======== DATA PROVIDED ========
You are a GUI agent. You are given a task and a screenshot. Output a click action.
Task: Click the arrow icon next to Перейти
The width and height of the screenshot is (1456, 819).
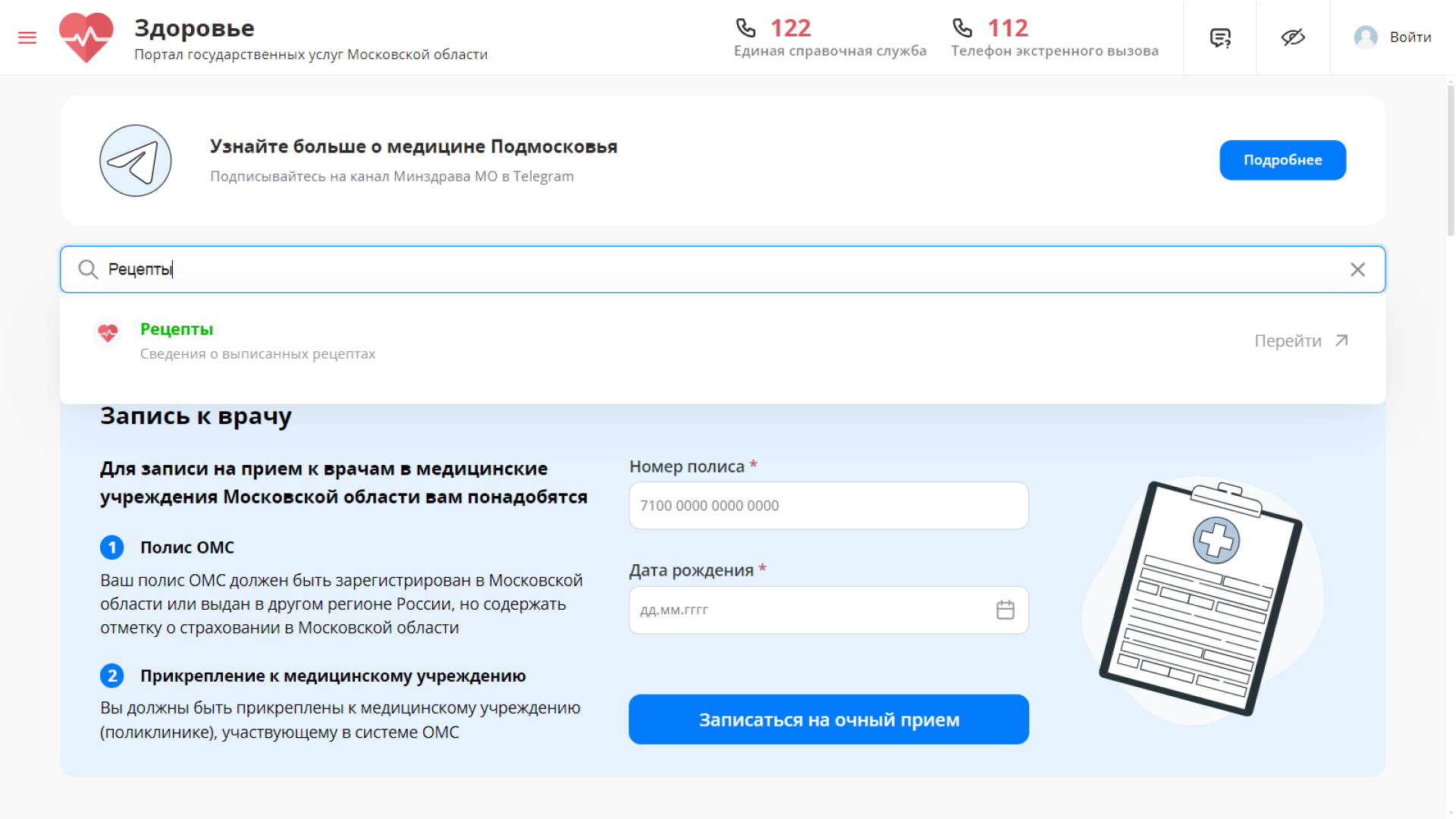[x=1341, y=339]
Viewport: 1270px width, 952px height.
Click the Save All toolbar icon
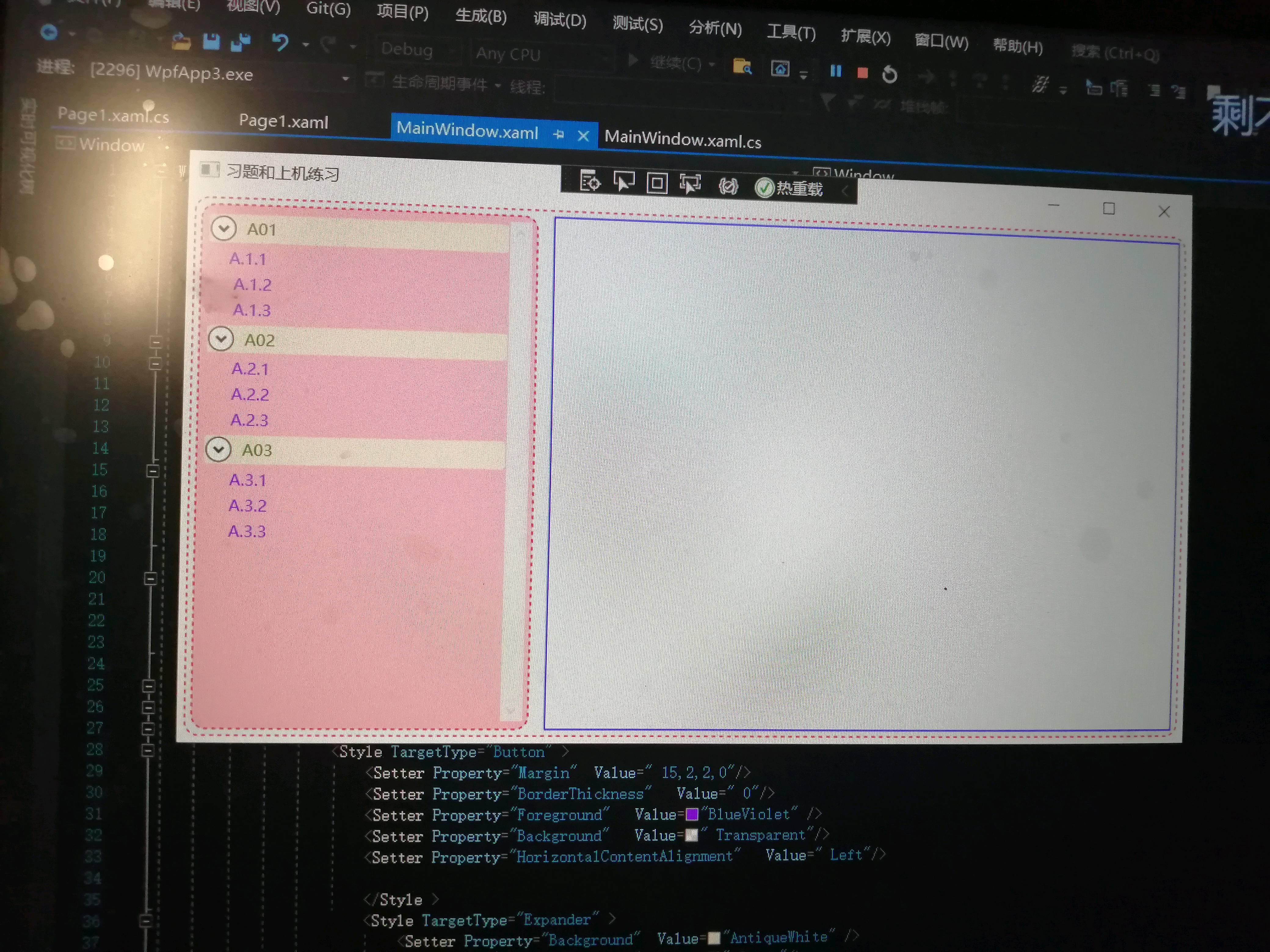(x=241, y=42)
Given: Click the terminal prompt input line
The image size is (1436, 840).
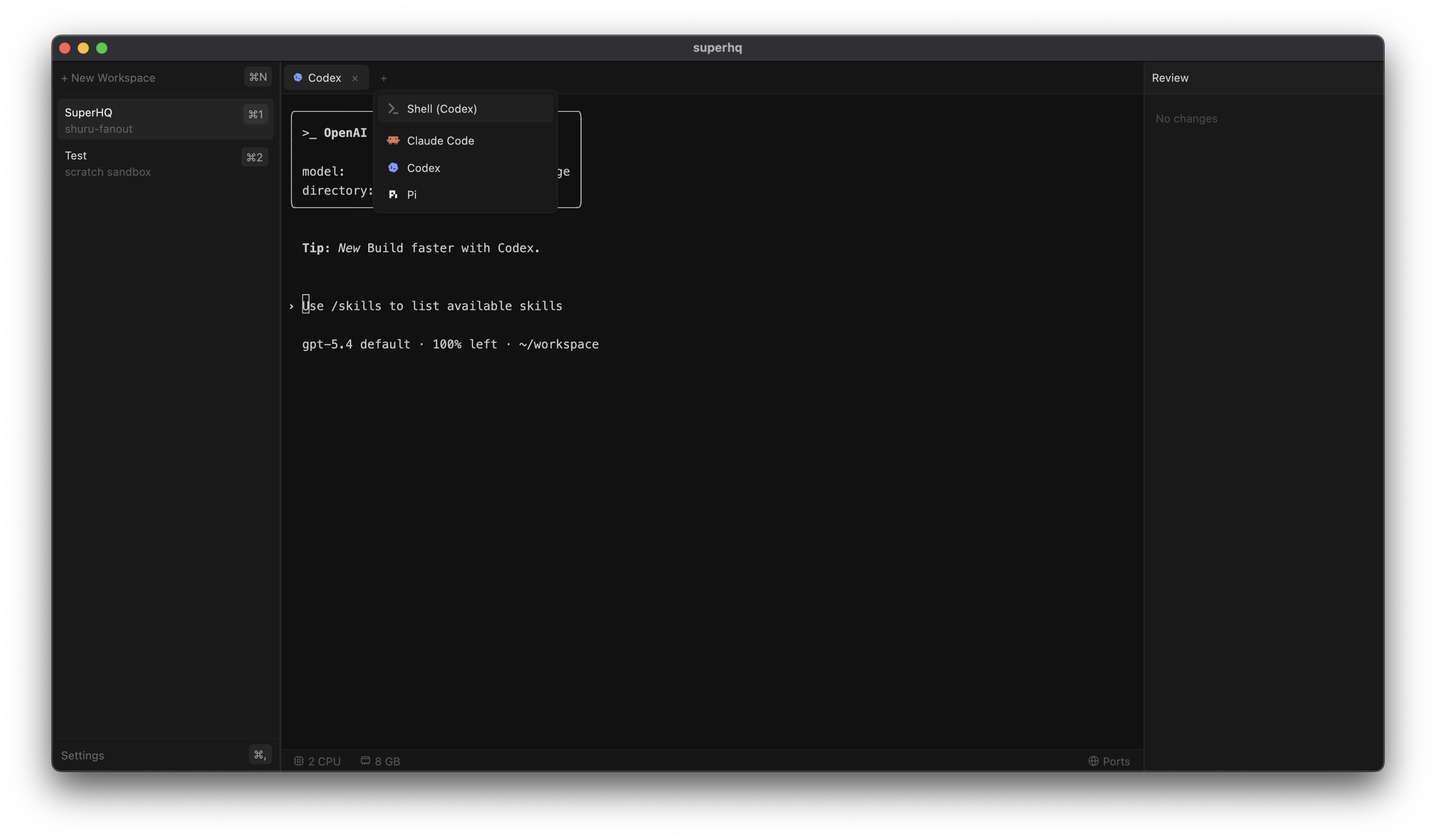Looking at the screenshot, I should click(431, 305).
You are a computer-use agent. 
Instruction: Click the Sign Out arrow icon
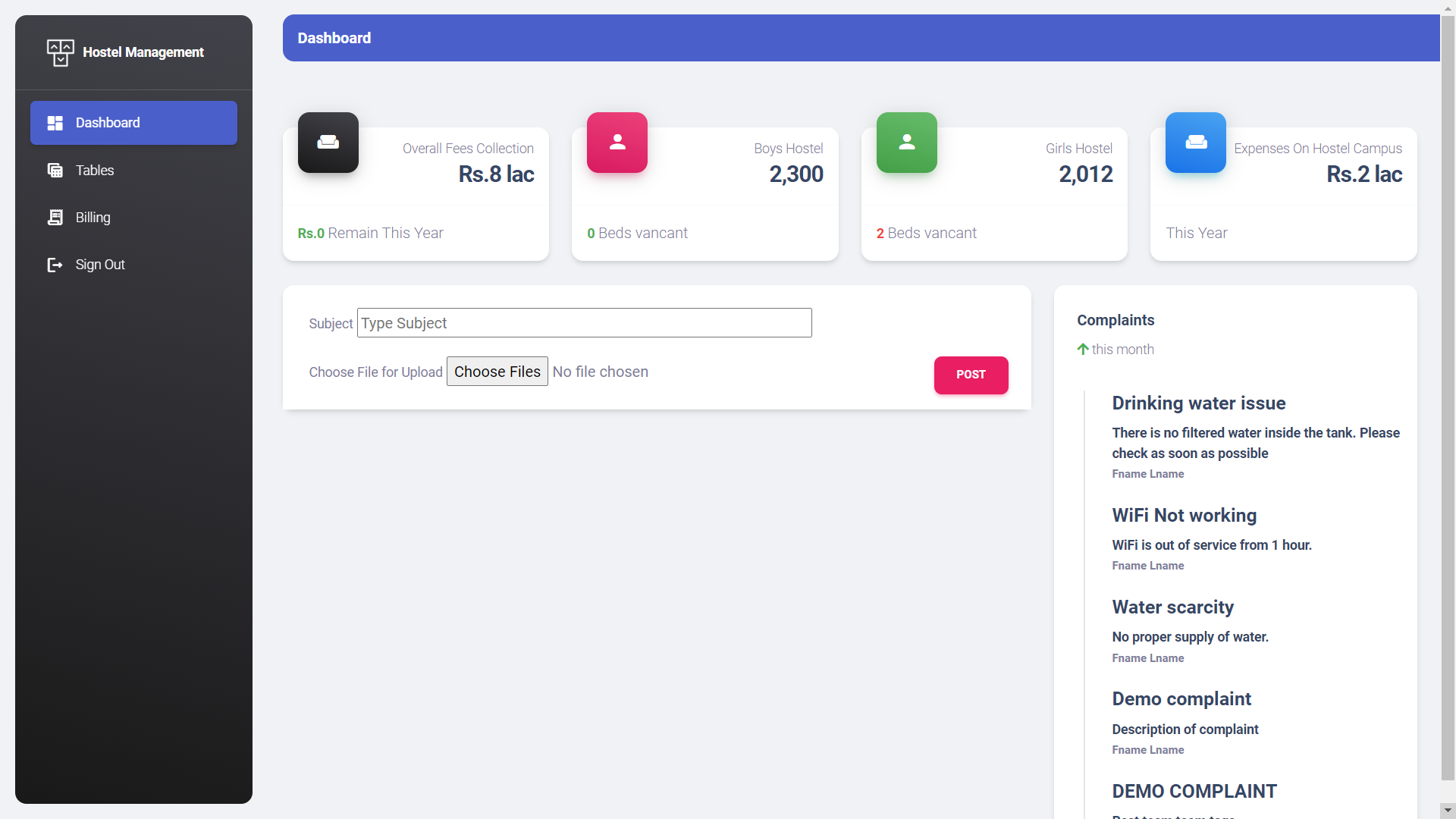pos(55,265)
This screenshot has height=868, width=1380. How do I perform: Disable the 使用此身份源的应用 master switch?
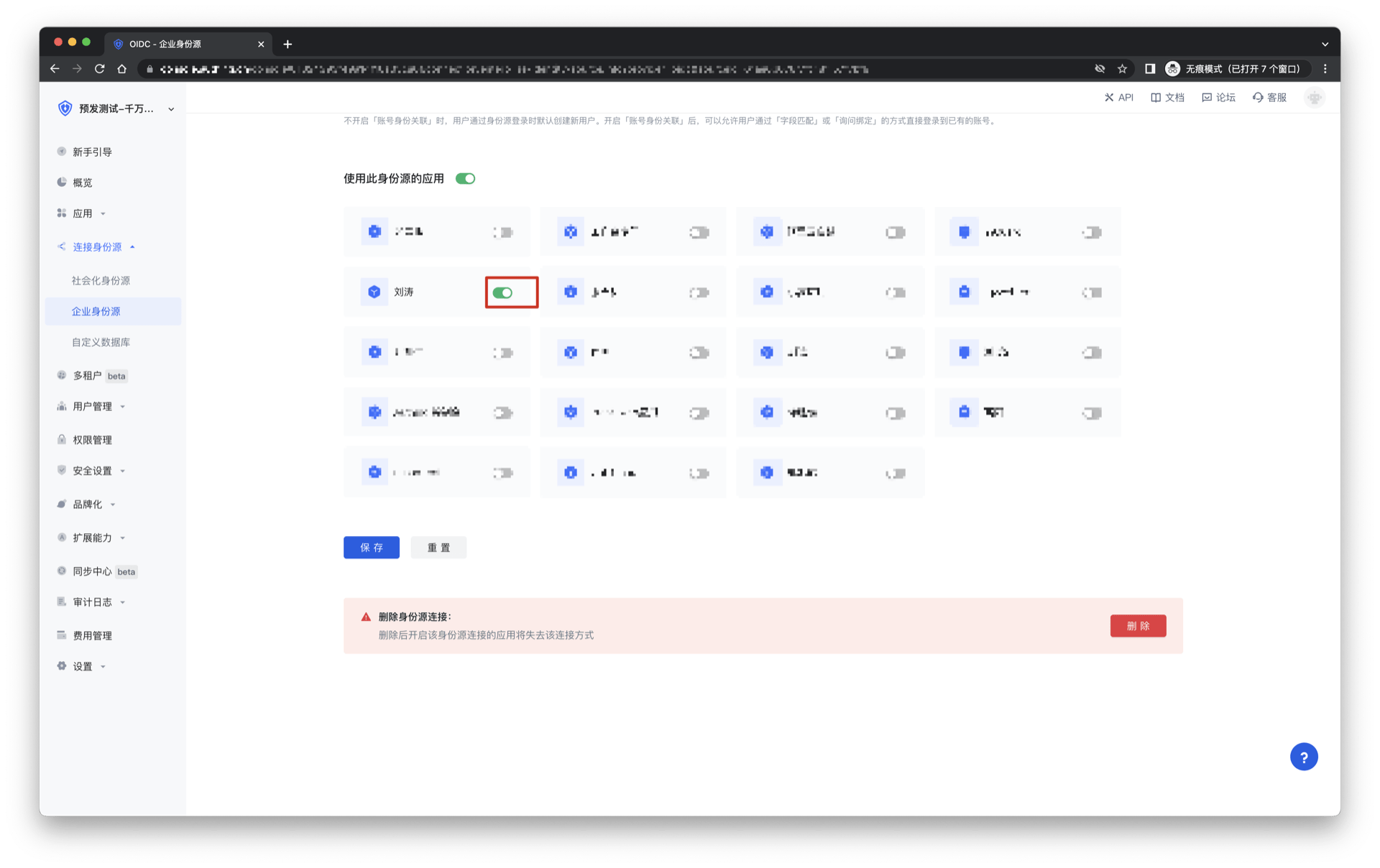point(465,177)
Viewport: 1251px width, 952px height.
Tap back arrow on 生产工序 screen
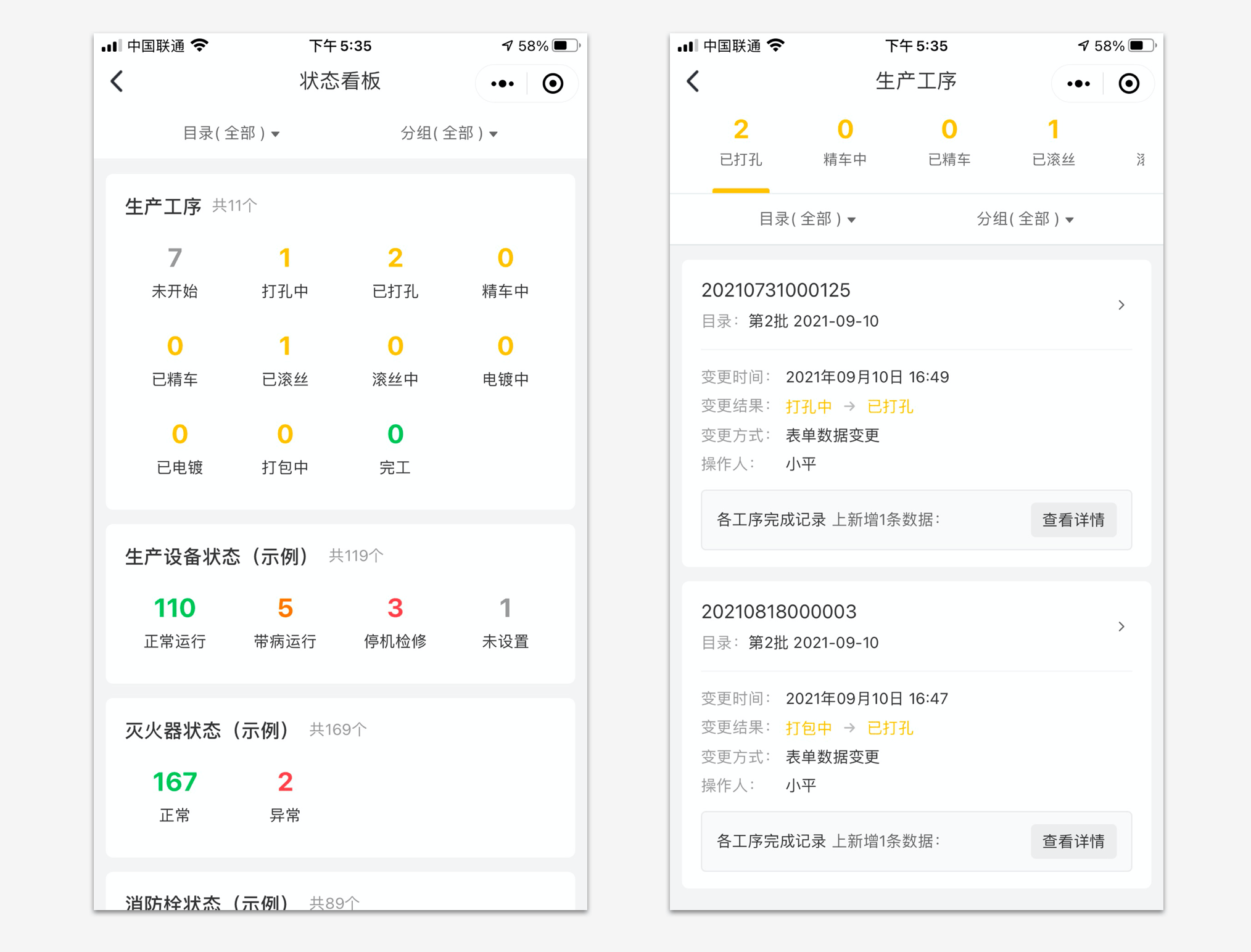pyautogui.click(x=693, y=81)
========
Please give the data again in full, exactly as written, but without any images.

You are a GUI agent. You are given a task and a screenshot. Output a click action.
Task: Click the arrow icon next to Перейти
The width and height of the screenshot is (1456, 819).
[x=1341, y=339]
Viewport: 1270px width, 952px height.
Click the Save All toolbar icon
(x=241, y=42)
Given: Click the terminal prompt input line
The image size is (1436, 840).
Looking at the screenshot, I should click(431, 305).
You are a computer-use agent. 
Instruction: Click the Sign Out arrow icon
pos(55,265)
This screenshot has height=868, width=1380. How do I perform: Disable the 使用此身份源的应用 master switch?
point(465,177)
Viewport: 1251px width, 952px height.
Tap back arrow on 生产工序 screen
pyautogui.click(x=693, y=81)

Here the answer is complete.